Who is responsible for property taxes on a foreclosure? The answer is, it depends. For homeowners who would like to keep their homes (by “redeeming” the mortgage during the 6 month redemption period) they must pay property taxes as well as any interest and costs as well as the balance of the loan. In that case, the answer is simple — the homeowner is responsible.
If the homeowner is not able to redeem the mortgage, the answer can get somewhat complex. (For this reason, please check things over with your attorney before making any decisions — we are not lawyers and this is not legal advice.) There are two possible endings to a foreclosure: an “order absolute” and a lawsuit.
After the “redemption period” (the period when the homeowner can pay off outstanding debts and keep the house) ends, the court may issue an order absolute. In this case, the ownership of the house is transferred to the lender and the homeowner must leave. At the same time, the homeowner no longer owes any money to the lender — the lender is responsible for covering all costs, generally through the sale of the house.
On the other hand, most lenders do not ask the courts for “orders absolute.” Rather, they commence a lawsuit at the same time as they start foreclosure proceedings. The purpose of this lawsuit is to give them a way of collecting any outstanding costs if the sale of the house does not pay off the loan balance (including any costs, such as taxes). This is the most common scenario, and can therefore end with the homeowner still having to pay the lender after foreclosure is done.

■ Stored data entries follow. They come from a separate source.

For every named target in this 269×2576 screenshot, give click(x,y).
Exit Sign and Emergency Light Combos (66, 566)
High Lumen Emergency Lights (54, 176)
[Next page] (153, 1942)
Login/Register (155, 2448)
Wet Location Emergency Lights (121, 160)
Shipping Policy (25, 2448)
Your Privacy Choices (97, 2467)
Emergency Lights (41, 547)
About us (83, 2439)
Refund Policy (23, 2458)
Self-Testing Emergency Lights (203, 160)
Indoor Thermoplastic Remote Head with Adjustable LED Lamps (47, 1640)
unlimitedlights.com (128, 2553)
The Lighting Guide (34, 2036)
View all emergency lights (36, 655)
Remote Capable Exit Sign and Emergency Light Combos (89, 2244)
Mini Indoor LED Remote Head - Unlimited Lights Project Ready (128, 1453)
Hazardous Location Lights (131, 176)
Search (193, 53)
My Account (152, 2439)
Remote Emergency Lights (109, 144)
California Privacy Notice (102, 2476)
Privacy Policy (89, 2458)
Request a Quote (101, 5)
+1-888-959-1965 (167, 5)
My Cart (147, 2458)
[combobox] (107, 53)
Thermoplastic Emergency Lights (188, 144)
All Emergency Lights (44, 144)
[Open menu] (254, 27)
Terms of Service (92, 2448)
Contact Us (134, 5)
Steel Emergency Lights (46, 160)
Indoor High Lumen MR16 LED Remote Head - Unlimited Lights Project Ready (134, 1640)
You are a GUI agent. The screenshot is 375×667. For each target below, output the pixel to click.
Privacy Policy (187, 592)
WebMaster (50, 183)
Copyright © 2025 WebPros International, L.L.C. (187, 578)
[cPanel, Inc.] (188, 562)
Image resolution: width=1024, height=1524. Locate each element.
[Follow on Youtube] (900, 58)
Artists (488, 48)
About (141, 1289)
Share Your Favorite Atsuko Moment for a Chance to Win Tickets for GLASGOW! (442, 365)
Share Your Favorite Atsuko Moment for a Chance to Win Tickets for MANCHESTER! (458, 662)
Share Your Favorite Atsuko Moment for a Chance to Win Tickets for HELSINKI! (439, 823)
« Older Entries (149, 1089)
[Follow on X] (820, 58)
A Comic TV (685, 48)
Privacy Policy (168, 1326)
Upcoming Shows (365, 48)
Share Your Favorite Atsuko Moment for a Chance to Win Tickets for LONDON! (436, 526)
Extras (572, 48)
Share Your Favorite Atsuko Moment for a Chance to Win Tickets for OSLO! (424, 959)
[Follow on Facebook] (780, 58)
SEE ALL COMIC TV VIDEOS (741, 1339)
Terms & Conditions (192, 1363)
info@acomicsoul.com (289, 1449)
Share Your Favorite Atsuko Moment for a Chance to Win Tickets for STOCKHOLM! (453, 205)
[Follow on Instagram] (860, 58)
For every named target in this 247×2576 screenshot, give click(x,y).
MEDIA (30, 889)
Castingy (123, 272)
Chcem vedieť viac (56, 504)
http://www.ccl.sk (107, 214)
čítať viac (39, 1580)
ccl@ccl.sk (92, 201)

Buying a Foreclosure – property taxes
In some situations, the foreclosure buyer may end up having to pay the property taxes, especially for properties in the US rather than Canada. Smart foreclosure buyers will therefore perform a title search to turn up any additional liens (such as back taxes) or debts against the property — this goes a long way to avoiding unpleasant surprises.
Where Does This Apply?
Foreclosures (i.e judicial foreclosures, involving a court from the beginning) are mainly used in Saskatchewan, Nova Scotia, Quebec, Manitoba, British Columbia, and Alberta. Since foreclosures can take 6-10 months and are a “no win” process in which both the lender and the homeowner usually lose out, many mortgages in Canada include a Power of Sale clause.
The Power of Sale clause allows the lender to take possession of the house by notifying a third party trustee (who holds legal title while the mortgage is in effect). This trustee acts in lieu of a court, at least in the early stages of the process, and makes it possible for the whole process to proceed at a rapid pace. Power of Sales often last for a period measured in weeks, rather than years, and homeowners usually only have 35 days to pay off the balance rather than 6 months.
Power of Sale in Canada was originally introduced in Ontario by lenders who were dissatisfied with the delays involved in foreclosure. After they became commonplace in Ontario mortgage contracts, eventually Power of Sale was incorporated into the law there, and the practice spread to other provinces. Besides Ontario, if your house is located in Prince Edward Island, New Brunswick, or Newfoundland and Labrador, the mortgage probably includes provisions for Power of Sale.